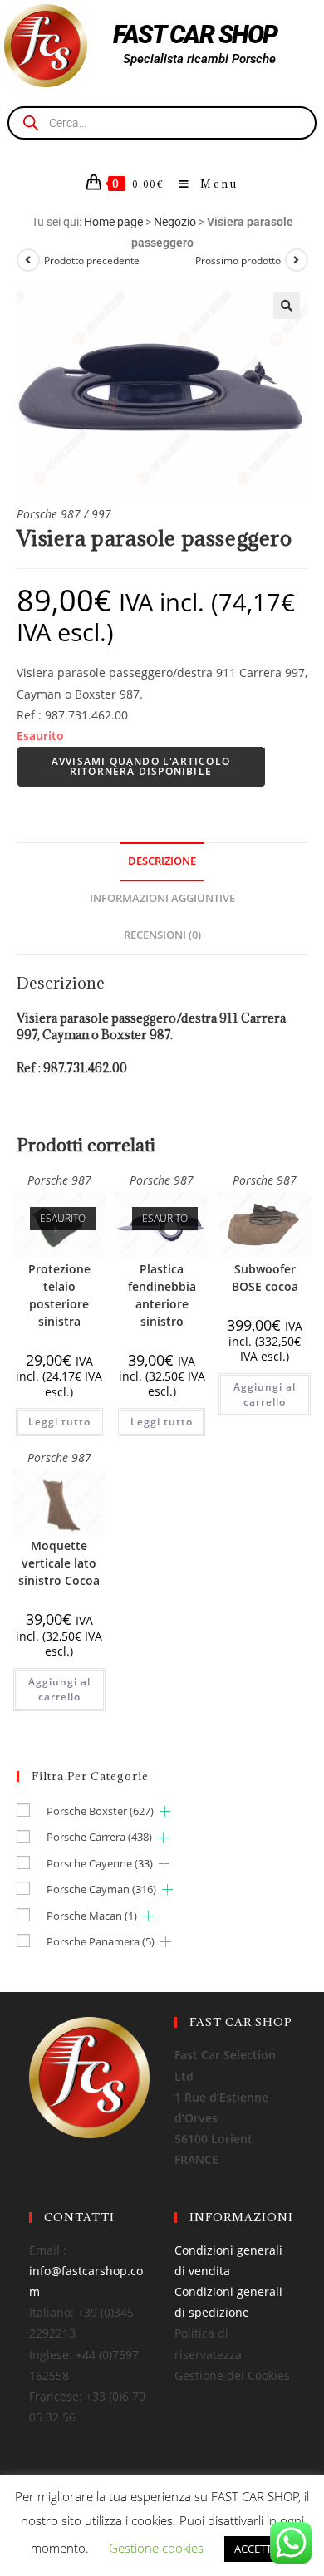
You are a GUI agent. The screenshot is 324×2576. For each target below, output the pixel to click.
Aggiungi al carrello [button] (264, 1394)
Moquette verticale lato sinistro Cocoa (59, 1563)
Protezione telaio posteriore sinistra (59, 1295)
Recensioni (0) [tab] (162, 935)
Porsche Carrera (99, 1836)
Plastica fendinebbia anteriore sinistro (162, 1295)
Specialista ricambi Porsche (199, 59)
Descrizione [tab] (162, 861)
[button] (286, 305)
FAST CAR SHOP (195, 34)
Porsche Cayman (101, 1889)
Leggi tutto (59, 1422)
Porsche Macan (92, 1915)
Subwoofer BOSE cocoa (265, 1277)
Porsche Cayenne (100, 1863)
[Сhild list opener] (165, 1811)
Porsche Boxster (100, 1810)
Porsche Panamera (101, 1941)
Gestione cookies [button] (156, 2547)
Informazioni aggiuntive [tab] (162, 898)
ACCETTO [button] (257, 2548)
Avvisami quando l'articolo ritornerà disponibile (141, 766)
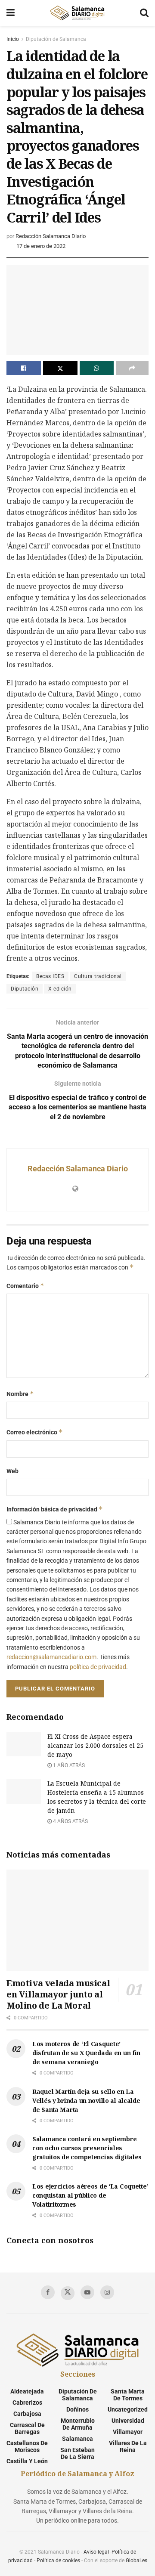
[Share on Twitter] (60, 368)
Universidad (128, 2420)
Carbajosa (27, 2413)
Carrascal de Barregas (27, 2428)
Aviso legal (96, 2552)
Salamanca (77, 2438)
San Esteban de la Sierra (77, 2453)
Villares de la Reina (128, 2446)
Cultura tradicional (98, 976)
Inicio (12, 39)
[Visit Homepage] (77, 13)
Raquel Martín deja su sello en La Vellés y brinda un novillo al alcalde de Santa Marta (86, 2100)
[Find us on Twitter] (67, 2293)
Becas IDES (50, 976)
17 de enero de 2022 (40, 246)
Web (12, 1471)
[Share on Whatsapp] (97, 368)
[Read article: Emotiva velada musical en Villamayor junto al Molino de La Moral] (77, 1920)
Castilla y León (27, 2461)
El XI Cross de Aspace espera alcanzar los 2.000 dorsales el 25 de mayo (95, 1745)
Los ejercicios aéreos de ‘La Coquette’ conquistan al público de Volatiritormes (90, 2195)
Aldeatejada (27, 2391)
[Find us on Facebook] (48, 2292)
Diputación (24, 989)
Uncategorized (128, 2409)
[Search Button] (144, 13)
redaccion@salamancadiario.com (51, 1656)
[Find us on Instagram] (107, 2292)
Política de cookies (58, 2560)
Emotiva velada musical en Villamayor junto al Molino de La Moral (58, 1994)
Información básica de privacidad (54, 1509)
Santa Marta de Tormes (128, 2395)
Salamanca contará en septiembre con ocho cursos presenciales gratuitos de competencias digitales (87, 2148)
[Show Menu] (10, 13)
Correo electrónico (34, 1432)
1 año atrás (68, 1765)
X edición (60, 989)
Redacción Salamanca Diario (51, 236)
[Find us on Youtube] (87, 2292)
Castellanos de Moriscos (27, 2446)
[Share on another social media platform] (132, 368)
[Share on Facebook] (23, 368)
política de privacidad (98, 1666)
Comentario (25, 1286)
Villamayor (128, 2431)
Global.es (136, 2560)
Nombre (20, 1394)
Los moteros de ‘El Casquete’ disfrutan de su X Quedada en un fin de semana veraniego (86, 2053)
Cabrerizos (27, 2402)
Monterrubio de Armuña (78, 2424)
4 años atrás (70, 1821)
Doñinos (77, 2409)
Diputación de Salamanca (56, 39)
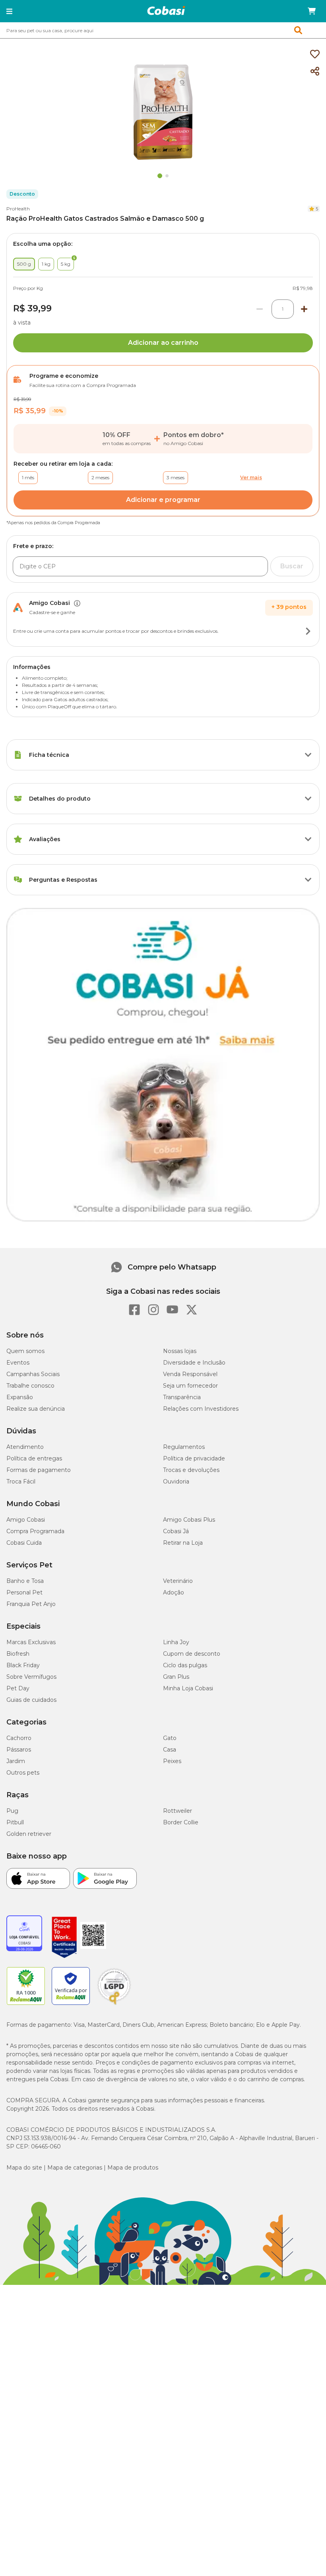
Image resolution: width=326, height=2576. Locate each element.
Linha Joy (176, 1642)
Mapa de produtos (132, 2167)
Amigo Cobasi (25, 1519)
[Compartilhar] (315, 71)
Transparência (182, 1397)
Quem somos (25, 1351)
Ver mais (251, 477)
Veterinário (178, 1580)
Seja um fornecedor (190, 1385)
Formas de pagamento (38, 1470)
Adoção (173, 1592)
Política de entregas (34, 1458)
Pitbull (15, 1822)
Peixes (172, 1761)
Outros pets (22, 1772)
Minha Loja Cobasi (188, 1688)
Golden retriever (28, 1833)
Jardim (15, 1761)
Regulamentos (184, 1446)
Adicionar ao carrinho (163, 342)
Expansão (19, 1397)
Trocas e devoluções (191, 1470)
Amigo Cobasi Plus (189, 1519)
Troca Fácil (20, 1481)
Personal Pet (24, 1592)
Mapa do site (24, 2167)
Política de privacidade (194, 1458)
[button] (9, 11)
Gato (170, 1738)
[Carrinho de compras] (311, 11)
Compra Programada (35, 1531)
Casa (169, 1749)
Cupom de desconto (191, 1653)
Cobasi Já (176, 1531)
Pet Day (17, 1688)
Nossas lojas (179, 1351)
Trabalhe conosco (30, 1385)
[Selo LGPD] (114, 2004)
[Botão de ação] (308, 631)
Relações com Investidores (201, 1408)
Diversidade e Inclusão (194, 1362)
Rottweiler (177, 1810)
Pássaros (18, 1749)
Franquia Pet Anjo (31, 1604)
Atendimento (25, 1446)
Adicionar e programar (163, 500)
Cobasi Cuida (24, 1542)
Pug (12, 1810)
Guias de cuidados (31, 1699)
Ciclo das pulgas (185, 1665)
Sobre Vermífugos (31, 1676)
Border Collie (180, 1822)
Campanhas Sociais (33, 1374)
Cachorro (18, 1738)
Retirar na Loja (183, 1542)
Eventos (17, 1362)
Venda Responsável (190, 1374)
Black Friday (23, 1665)
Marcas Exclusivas (31, 1642)
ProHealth (18, 209)
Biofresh (17, 1653)
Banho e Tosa (25, 1580)
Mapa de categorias (74, 2167)
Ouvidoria (176, 1481)
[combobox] (163, 30)
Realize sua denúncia (35, 1408)
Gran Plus (176, 1676)
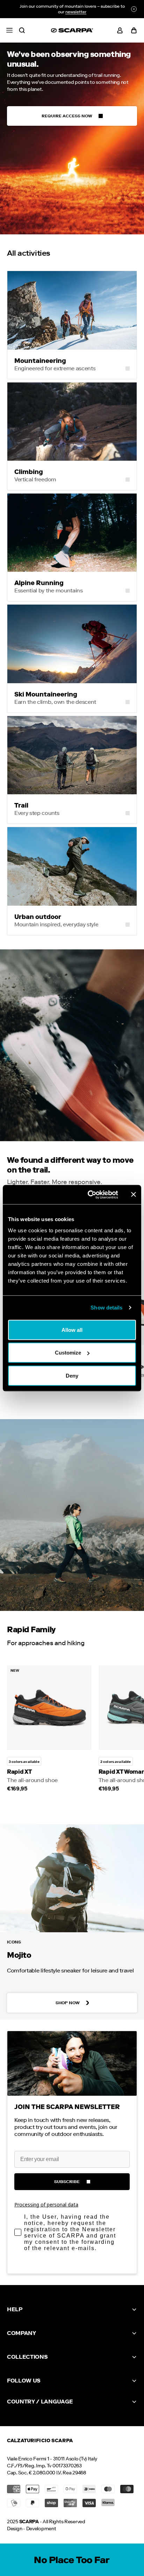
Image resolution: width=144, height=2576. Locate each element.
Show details (106, 1308)
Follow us (24, 2380)
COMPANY (21, 2333)
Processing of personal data (46, 2204)
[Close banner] (133, 1194)
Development (41, 2529)
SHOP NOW (68, 2002)
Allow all (72, 1330)
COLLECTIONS (27, 2357)
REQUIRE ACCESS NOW (67, 116)
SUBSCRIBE (67, 2181)
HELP (14, 2309)
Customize (68, 1353)
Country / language (40, 2401)
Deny (72, 1375)
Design (14, 2529)
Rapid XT (19, 1771)
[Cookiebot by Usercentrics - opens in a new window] (89, 1194)
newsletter (75, 11)
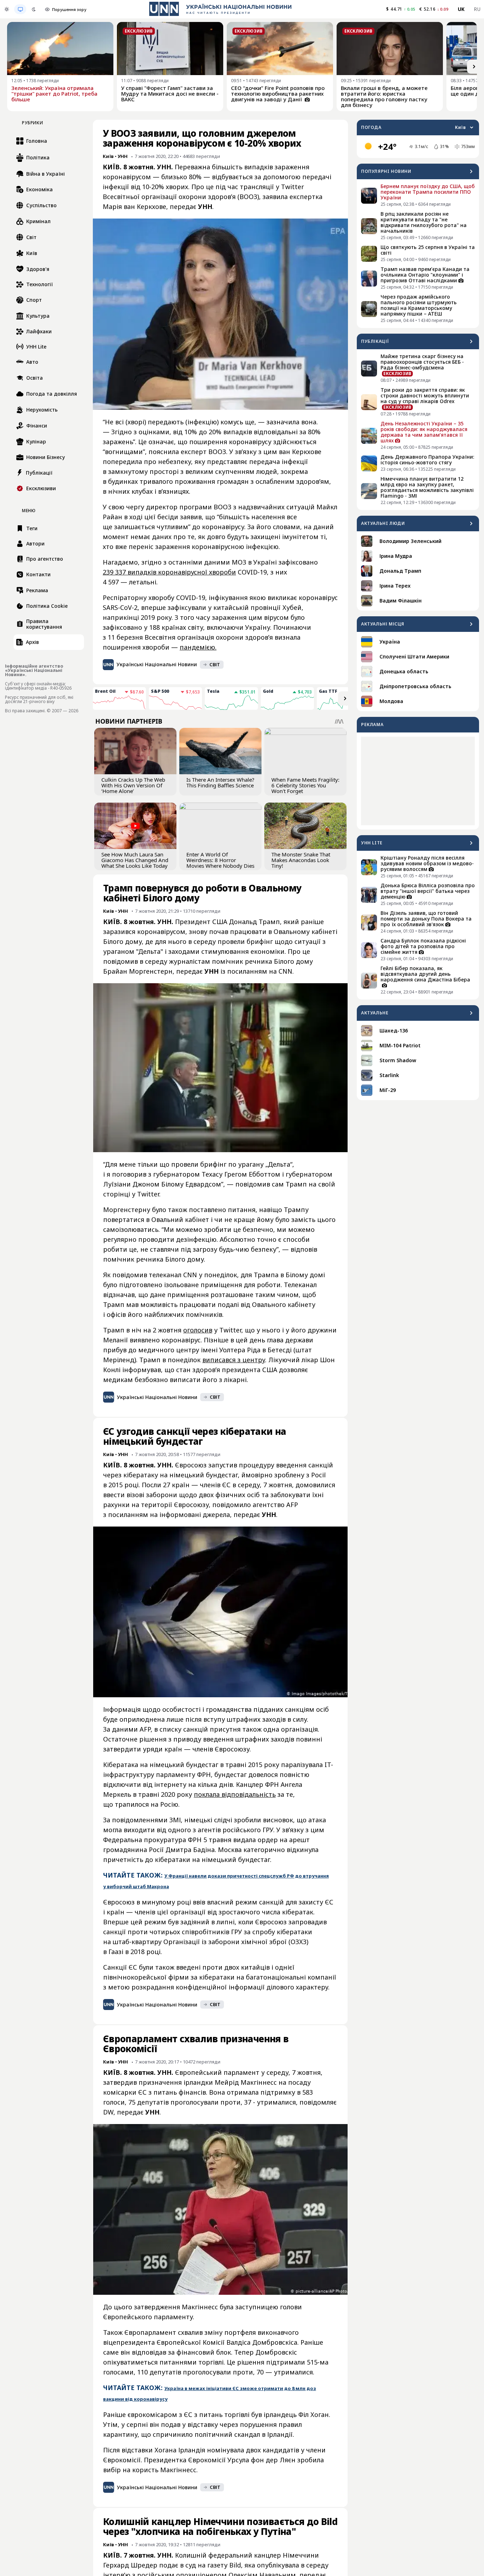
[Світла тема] (6, 9)
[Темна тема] (33, 9)
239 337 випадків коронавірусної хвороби (169, 572)
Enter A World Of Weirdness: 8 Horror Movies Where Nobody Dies (220, 860)
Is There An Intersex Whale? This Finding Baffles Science (220, 782)
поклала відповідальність (235, 1794)
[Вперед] (474, 67)
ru (477, 9)
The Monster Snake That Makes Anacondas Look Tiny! (300, 860)
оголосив (197, 1330)
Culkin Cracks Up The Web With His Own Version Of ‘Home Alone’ (133, 785)
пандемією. (198, 647)
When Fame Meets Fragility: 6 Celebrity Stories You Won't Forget (305, 785)
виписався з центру (233, 1359)
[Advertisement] (418, 781)
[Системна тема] (20, 9)
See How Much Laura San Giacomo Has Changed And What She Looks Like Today (134, 860)
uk (461, 9)
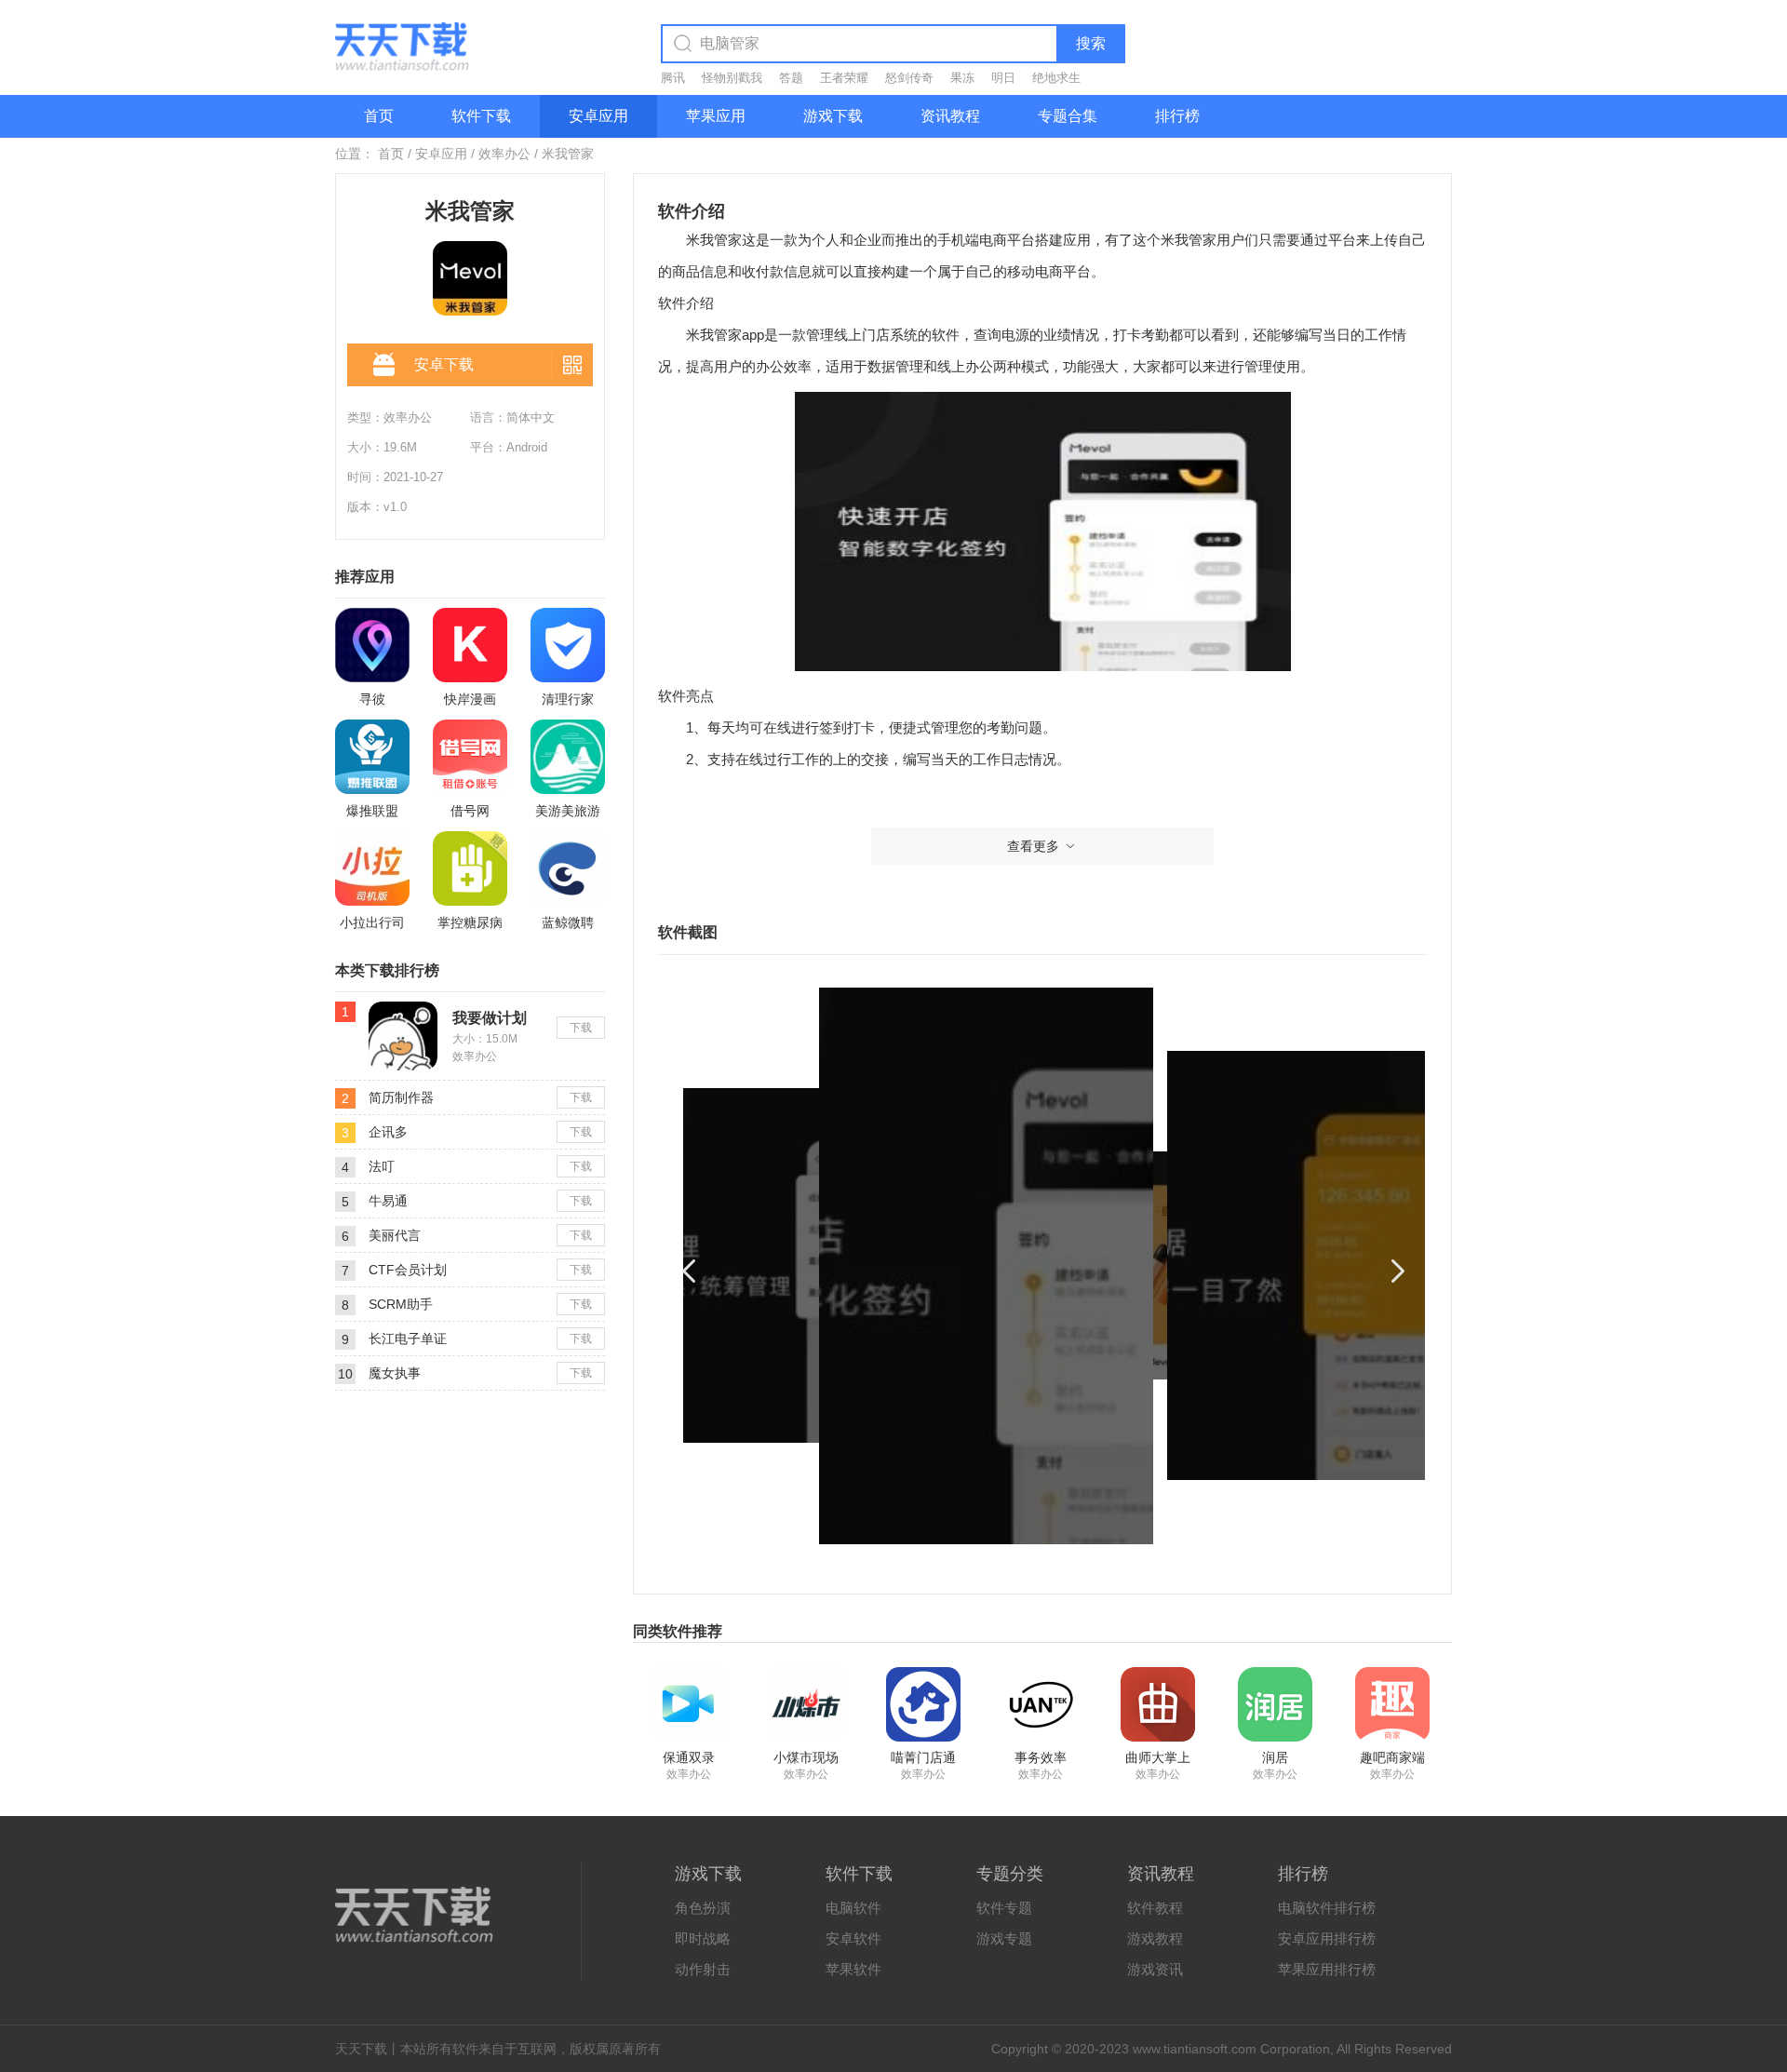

WORK TO BE COMPLETED -> Working from the entries above, please transcribe only the lines from the line with "Porsche Panamera (101, 1941)" through the line with "Aviso legal (96, 2552)", exactly, with both end lines and without pictures.

ANSWER AREA ->
Porsche Panamera (101, 1941)
Gestione cookies [button] (156, 2547)
Informazioni aggiuntive [tab] (162, 898)
ACCETTO [button] (257, 2548)
Avvisami quando l'articolo ritornerà disponibile (141, 766)
[Share on Twitter] (60, 368)
Universidad (128, 2420)
Carbajosa (27, 2413)
Carrascal de Barregas (27, 2428)
Aviso legal (96, 2552)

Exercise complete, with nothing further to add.